Briefly, these phrases have their origin in the case United States v. Park, 421 U.S. 658 (1975). Mr. Park was the president of a food company who was convicted of a misdemeanor violation because of the filthy conditions of a warehouse where food products were being held. Mr. Park did not have direct responsibility for the conditions in the warehouse but as the chief executive officer (CEO) he was responsible for overall operations of the company. The U.S. Supreme Court upheld his conviction.
But what about civil liability to aggrieved shareholders or consumers alleging harm for claims that aren’t criminal violations of the FDCA that the government investigates and would prosecute? Although a CEO maybe the public face of a company, in many business organizations the CEO reports to a board of directors and is responsible for implementing board decisions and initiatives. Because boards of directors typically consult with management regarding strategic direction of the company and monitors company performance, the board – and not just the CEO – could confront the issue whether it can be held liable for lapses in compliance with current good manufacturing practices (CGMP).
Based on a recent case from the State of Delaware, boards of directors could be liable where is no board-level process for monitoring essential compliance issues. In 2015, Blue Bell Creameries, a large manufacturer of ice cream, experienced a listeria outbreak, which contaminated its products and led to the death of three people. The company recalled its products and shut down production.
The 2015 listeria outbreak followed years of alleged problems at Blue Bell’s manufacturing plants. There was abundant evidence of Food and Drug Administration (FDA) and state regulatory findings of compliance failures from 2009 to 2013 and a series of repeated, positive tests for listeria at the company’s plants beginning in 2013. Lawsuits followed.
In the case Marchand v. Barnhill et.al., No. 533, 2018 (Del. June 19, 2019), the Delaware Supreme Court determined that no system of board-level compliance monitoring and reporting existed at the company. The Court reached this conclusion despite the presence of safety procedures as part of the company’s day-to-day operations—e.g., employee safety manuals, occasional audits, and inspections by governmental regulators. But such day-to-day operational safeguards are inadequate for the board to give attention to the company’s central compliance risks.

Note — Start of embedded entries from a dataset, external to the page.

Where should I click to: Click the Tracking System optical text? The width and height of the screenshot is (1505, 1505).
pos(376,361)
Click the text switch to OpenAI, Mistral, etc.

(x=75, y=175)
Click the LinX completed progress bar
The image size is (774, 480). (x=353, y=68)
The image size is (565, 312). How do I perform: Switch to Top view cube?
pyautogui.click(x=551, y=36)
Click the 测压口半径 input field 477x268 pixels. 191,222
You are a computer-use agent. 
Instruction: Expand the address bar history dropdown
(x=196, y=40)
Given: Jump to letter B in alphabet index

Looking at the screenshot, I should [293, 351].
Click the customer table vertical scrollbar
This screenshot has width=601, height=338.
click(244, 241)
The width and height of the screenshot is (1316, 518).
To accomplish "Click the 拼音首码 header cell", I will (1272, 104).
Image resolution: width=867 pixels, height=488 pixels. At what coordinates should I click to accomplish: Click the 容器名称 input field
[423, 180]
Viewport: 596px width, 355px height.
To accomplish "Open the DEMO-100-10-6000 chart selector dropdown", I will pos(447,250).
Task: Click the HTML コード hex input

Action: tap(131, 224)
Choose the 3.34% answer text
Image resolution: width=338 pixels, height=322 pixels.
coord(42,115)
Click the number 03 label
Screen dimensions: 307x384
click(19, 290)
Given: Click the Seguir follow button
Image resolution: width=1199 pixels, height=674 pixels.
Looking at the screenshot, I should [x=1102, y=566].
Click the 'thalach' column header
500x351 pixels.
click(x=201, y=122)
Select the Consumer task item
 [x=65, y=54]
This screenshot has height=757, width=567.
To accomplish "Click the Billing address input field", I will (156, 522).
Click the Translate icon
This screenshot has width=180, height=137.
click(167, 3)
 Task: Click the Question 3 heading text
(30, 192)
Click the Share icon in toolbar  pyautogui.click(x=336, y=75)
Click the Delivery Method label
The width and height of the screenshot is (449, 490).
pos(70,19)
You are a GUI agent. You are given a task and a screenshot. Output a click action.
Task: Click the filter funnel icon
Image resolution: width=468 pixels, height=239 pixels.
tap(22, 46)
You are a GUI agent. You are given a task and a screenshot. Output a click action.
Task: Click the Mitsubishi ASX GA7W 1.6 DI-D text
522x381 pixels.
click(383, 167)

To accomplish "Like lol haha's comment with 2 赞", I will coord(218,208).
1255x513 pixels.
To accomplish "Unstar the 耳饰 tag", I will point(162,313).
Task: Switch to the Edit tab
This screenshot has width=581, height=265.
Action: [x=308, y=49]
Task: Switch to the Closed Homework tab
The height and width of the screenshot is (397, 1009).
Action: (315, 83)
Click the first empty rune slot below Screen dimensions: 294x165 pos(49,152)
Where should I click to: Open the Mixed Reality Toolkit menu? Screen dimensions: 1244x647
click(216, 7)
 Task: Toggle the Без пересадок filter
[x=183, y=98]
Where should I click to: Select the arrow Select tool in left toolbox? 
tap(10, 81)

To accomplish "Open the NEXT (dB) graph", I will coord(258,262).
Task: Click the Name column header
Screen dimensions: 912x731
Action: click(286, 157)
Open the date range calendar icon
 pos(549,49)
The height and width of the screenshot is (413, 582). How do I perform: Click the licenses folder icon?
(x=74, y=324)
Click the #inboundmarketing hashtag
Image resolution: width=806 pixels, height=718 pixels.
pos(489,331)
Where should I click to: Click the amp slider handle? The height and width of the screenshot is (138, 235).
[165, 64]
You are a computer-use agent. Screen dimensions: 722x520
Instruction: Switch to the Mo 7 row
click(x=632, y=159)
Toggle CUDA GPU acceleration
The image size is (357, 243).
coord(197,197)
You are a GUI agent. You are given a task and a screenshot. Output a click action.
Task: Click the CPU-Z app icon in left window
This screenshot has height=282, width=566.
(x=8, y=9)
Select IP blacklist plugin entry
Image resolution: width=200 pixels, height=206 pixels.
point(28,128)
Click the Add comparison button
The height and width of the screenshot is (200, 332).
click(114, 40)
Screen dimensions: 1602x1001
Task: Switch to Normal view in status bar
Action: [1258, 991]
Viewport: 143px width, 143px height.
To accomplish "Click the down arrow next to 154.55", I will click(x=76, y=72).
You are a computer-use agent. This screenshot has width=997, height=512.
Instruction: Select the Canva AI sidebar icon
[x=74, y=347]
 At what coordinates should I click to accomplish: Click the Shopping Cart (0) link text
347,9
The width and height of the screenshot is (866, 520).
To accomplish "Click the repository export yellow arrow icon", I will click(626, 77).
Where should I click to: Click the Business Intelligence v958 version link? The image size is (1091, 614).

Like the food industry, manufacturing in the pharmaceutical industry is pervasively regulated by both the FDA and in some cases state regulatory agencies. Essential or mission critical current good manufacturing practices (CGMP) compliance risks and issues that pharmaceutical manufacturers are facing must be reported and discussed at the board level. Having only a day-to-day operational compliance program where issues are reported to management but not necessarily escalated for a board of director’s consideration is not likely to insulate the organization from future harm and liability.